Déni de grossesse : voici le(s) cas où cet état peut être révélé

Les douleurs abdominales persistantes peuvent être l’un des symptômes éventuellement liés à un déni de grossesse (Photo : Dr)

Même s’il est difficile pour la personne concernée de s’en rendre compte, il existe quand même des cas assez spécifiques où le déni de grossesse peut éventuellement être reconnu. D’emblée, c’est lorsque cette (jeune) fille/femme se plaint constamment de douleurs abdominales. A un tel niveau, Il est possible que l’équipe médicale puisse lui prescrire une échographie afin d’en avoir le cœur net.

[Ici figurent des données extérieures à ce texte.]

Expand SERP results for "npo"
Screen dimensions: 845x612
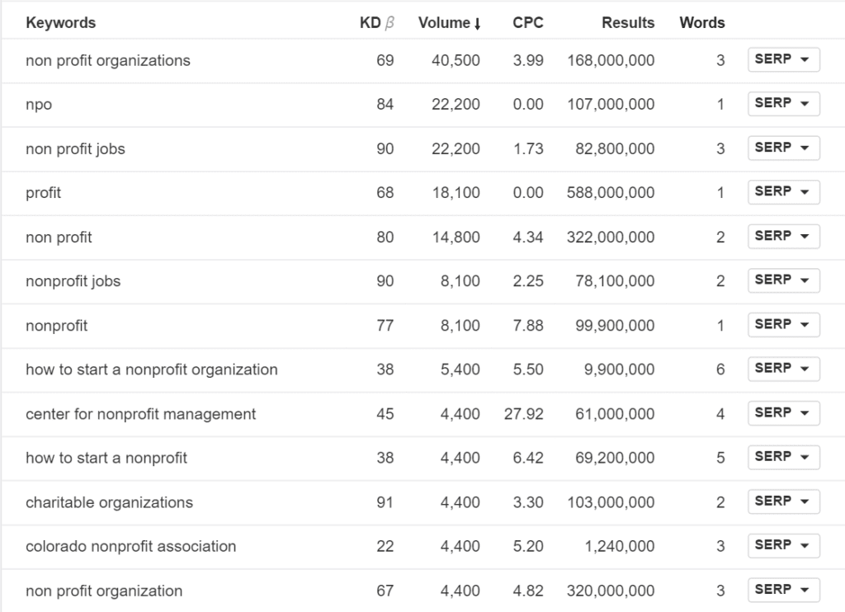click(782, 104)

Il est aussi possible qu’elle puisse opter pour un test de grossesse en bonne et due forme. Sur ce point, l’annonce de la grossesse peut finalement « provoquer », en quelques heures voire en quelques jours, la survenue des symptômes courants de la grossesse à savoir le ventre rond, les nausées, les vomissements, les seins gonflés, la prise de masse corporelle, etc. Ceci étant dit, qu’en est-il de la grossesse dans un tel cas de figure ?

Cachée

Lors d’un déni de grossesse, certains signes peuvent apparaître comme des douleurs abdominales, des nausées et des vomissements. Ces symptômes peuvent pousser la femme à consulter, mais généralement pour un motif différent d’une suspicion de grossesse. En effet, ses symptômes sont généralement pris pour les signes d’une affection digestive, d’une gastro-entérite ou d’une appendicite. Des saignements vaginaux peuvent également pousser à consulter mais la (jeune) fille/femme enceinte sera souvent persuadée de souffrir d’une affection de l’appareil génital. Le déni masque ainsi l’idée de recourir au test de grossesse afin de réellement percevoir l’origine des douleurs.